(Recorded data)
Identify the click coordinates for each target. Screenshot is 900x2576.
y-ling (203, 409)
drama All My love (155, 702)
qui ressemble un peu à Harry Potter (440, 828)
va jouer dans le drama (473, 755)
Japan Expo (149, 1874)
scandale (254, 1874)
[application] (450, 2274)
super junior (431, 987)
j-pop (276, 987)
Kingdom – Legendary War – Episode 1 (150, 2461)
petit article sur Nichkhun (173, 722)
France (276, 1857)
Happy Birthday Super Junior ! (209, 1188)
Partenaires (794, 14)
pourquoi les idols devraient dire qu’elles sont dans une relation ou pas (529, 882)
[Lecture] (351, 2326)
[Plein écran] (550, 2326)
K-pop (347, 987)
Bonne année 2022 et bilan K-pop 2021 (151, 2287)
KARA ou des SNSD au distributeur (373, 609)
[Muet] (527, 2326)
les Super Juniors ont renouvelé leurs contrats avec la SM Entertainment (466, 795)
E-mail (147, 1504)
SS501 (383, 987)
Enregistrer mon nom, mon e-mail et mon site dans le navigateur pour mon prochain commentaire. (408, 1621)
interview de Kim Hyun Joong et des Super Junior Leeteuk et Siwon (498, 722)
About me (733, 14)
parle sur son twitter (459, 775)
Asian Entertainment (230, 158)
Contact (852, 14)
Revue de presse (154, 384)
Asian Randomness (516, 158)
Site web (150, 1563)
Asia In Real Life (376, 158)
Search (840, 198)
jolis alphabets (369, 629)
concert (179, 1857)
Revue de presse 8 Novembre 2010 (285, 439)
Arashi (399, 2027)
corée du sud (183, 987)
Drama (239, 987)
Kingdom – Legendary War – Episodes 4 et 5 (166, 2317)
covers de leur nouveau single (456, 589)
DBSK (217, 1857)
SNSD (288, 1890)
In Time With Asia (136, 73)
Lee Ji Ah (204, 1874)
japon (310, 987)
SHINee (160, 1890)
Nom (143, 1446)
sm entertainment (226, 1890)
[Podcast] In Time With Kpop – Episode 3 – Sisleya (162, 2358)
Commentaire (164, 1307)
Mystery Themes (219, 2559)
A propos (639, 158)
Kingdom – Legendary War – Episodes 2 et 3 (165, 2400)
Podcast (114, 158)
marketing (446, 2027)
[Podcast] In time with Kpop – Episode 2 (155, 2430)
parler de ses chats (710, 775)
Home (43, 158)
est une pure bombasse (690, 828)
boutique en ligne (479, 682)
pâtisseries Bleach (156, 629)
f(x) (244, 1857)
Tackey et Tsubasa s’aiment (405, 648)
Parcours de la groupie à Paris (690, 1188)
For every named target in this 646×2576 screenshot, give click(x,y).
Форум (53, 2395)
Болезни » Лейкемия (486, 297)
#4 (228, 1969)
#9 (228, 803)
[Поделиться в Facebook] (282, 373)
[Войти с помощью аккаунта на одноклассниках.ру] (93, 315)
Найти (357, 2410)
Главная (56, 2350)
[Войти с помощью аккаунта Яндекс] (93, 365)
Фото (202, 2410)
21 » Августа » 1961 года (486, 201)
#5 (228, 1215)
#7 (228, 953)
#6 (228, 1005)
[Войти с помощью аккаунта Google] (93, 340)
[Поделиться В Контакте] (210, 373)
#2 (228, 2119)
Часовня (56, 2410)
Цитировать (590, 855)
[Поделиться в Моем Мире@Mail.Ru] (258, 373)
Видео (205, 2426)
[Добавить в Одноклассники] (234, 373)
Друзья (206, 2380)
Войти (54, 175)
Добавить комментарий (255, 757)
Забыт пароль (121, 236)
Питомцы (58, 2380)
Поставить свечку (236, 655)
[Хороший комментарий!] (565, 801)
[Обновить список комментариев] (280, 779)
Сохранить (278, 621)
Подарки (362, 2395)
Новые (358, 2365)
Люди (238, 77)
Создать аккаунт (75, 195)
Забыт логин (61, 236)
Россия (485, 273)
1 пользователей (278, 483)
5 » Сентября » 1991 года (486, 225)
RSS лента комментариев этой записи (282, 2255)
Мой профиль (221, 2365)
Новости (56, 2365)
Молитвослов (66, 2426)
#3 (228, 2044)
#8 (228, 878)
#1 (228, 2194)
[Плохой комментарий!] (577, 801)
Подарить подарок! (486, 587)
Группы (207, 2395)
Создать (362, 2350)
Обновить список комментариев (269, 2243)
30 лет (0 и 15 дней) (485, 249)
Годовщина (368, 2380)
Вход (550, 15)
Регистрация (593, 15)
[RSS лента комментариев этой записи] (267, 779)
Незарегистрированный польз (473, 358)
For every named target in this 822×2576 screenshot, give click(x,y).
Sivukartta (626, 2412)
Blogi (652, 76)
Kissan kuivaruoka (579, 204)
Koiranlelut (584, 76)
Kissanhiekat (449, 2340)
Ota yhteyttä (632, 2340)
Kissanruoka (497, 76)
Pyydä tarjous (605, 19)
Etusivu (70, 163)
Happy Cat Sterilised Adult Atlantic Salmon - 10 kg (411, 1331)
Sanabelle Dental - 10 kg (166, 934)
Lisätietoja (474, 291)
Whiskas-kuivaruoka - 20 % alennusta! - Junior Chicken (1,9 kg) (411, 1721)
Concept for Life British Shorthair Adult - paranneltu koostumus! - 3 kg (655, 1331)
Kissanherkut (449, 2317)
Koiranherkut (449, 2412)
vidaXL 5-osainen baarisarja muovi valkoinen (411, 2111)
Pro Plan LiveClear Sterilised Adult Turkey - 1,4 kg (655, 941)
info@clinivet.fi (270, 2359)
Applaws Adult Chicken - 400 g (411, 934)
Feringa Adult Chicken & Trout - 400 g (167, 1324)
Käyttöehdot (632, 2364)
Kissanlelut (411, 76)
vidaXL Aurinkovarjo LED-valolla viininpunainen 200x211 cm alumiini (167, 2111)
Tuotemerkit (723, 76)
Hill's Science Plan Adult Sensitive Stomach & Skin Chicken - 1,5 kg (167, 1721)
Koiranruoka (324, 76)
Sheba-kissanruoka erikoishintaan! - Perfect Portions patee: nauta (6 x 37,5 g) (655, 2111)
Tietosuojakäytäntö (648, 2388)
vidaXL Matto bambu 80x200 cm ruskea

**What the task asks**
Copy out the data above word for word, starting at its first line and ending with the line that contains "super junior (431, 987)".

**Solution for this problem**
Identify the click coordinates for each target. Screenshot is 900x2576.
y-ling (203, 409)
drama All My love (155, 702)
qui ressemble un peu à Harry Potter (440, 828)
va jouer dans le drama (473, 755)
Japan Expo (149, 1874)
scandale (254, 1874)
[application] (450, 2274)
super junior (431, 987)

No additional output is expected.